Et il ne faut pas oublier les petits cirques, où la maltraitance des animaux est quasi permanente : « La vraie maltraitance courante n’est pas due à l’envie de maltraiter, mais à l’ignorance, l’incompétence, la stupidité » (p. 56). On cherche à faire faire aux animaux des gestes qu’ils ne comprennent pas et qui les stressent en permanence. Les pouvoirs publics vérifient les normes de maintenance, jamais les conditions de dressage. Enfin l’auteur dresse le portrait sordide de ce qu’il appelle les « cirques voyous » (p. 63) qui n’ont aucun respect ni pour les animaux ni même pour le public, qui vont parfois jusqu’à « de graves intimidations à l’égard de la population » (p. 67), voire « à menacer les élus de mort » (p. 67). Ces établissements sont les lieux de tous les trafics, notamment d’animaux, légaux ou non. Ils « se comportent en voyous, sont très fiers de l’être » (p. 53). Ils ont largement contribué à la mauvaise réputation de la profession et entretiennent « un rejet général du cirque » (p. 68), comme le font aussi les nombreuses arnaques financières décrites au chapitre VIII du livre.

« Le milieu du cirque est, en règle générale, extrêmement conservateur » (p. 45). Si bien que « lorsque j’ai rendu publique ma décision de renoncer aux animaux, tout le monde du cirque m’est tombé dessus au point de m’envoyer des menaces de mort, anonymes bien sûr » (p.  45). Mais l’évolution sociale est en marche et la décision d’abandonner les spectacles d’animaux sauvages va dans ce sens historique. « Je ne vois plus de beauté dans un numéro de lions, confie l’auteur, je vois de l’esclavage, même si certaines cages sont dorées » (p. 80). Comme le remarque, dans sa préface, Roger Lahana : « Tôt ou tard, les cirques avec animaux seront interdits en France » (p. 9). Le présent ouvrage est donc bien un appel aux cirques existants pour qu’ils prennent le train en marche, qui est celui de leur survie, mais aussi celui de la morale.
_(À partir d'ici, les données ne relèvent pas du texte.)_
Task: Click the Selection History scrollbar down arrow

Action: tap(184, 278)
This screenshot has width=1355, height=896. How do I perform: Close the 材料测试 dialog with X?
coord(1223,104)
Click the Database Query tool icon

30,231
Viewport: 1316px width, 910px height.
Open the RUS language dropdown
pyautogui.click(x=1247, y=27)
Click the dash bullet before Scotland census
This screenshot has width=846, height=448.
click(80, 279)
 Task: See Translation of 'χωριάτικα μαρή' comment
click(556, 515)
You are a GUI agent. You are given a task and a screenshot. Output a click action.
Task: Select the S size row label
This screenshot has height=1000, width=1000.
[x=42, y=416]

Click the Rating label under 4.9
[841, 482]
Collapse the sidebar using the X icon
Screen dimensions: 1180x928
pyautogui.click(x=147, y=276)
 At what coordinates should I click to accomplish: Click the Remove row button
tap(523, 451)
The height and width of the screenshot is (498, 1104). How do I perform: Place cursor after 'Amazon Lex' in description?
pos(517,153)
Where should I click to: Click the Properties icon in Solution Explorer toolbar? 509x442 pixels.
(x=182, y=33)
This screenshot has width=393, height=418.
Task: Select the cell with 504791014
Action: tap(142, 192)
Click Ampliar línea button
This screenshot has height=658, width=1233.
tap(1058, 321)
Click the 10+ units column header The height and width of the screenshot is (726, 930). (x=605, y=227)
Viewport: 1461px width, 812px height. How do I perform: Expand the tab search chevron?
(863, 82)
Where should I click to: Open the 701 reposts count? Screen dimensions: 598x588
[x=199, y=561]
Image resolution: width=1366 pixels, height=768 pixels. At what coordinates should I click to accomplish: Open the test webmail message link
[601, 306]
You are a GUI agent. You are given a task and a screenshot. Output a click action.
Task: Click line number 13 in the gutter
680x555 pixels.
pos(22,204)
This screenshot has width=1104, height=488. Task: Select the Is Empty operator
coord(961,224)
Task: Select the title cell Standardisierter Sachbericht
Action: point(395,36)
Dans le dernier chapitre du livre, l’auteur propose des mesures visant à la création d’un nouveau type de cirque, sans animaux, disposant d’un label particulier correspondant à un cahier des charges précis. Le projet prévoit aussi « des refuges ou sanctuaires » (p. 82) pour accueillir les animaux « dont les établissements auront décidé de se séparer » (p. 82).

N’oublions pas enfin les intéressantes annexes de ce beau livre. La première expose « les autres divertissements avec animaux » (p. 93), depuis les delphinariums jusqu’aux combats de coqs et à la corrida, sans oublier les parcs zoologiques. Une autre explique en quoi consiste un «  certificat de capacité  » à détenir des animaux (p. 101), tout en constatant que beaucoup de petits cirques travaillent, au mépris de la loi, sans réel certificat de capacité. Une autre donne (p. 103), pour la France, avec leur couleur politique, la liste des « communes demandant des cirques sans animaux » et l’on y trouvera la confirmation que la protection animale intéresse des membres de tous les partis politiques, depuis l’extrême-gauche jusqu’à l’extrême-droite. On notera que Paris a fait une déclaration d’intention dans le sens de l’interdiction des spectacles avec animaux sauvages, mais sans qu’une date d’application ne soit donnée (p. 106), renvoyant pour cela à l’État. D’autres annexes expliquent les différences entre gens du cirque (« circassiens »), forains, gens du voyage ou roms, ou encore, comment s’effectue, avec difficulté, l’éducation des enfants circassiens, toujours, en déplacement.

Au total il s’agit d’un livre riche d’enseignements, très agréablement écrit et d’une importance sociale et morale considérable. Il s’adresse à tous les publics et il faut souhaiter qu’il obtienne le succès qu’il mérite.

Georges Chapouthier

Article publié dans le numéro 98 de la revue Droit Animal, Éthique & Sciences.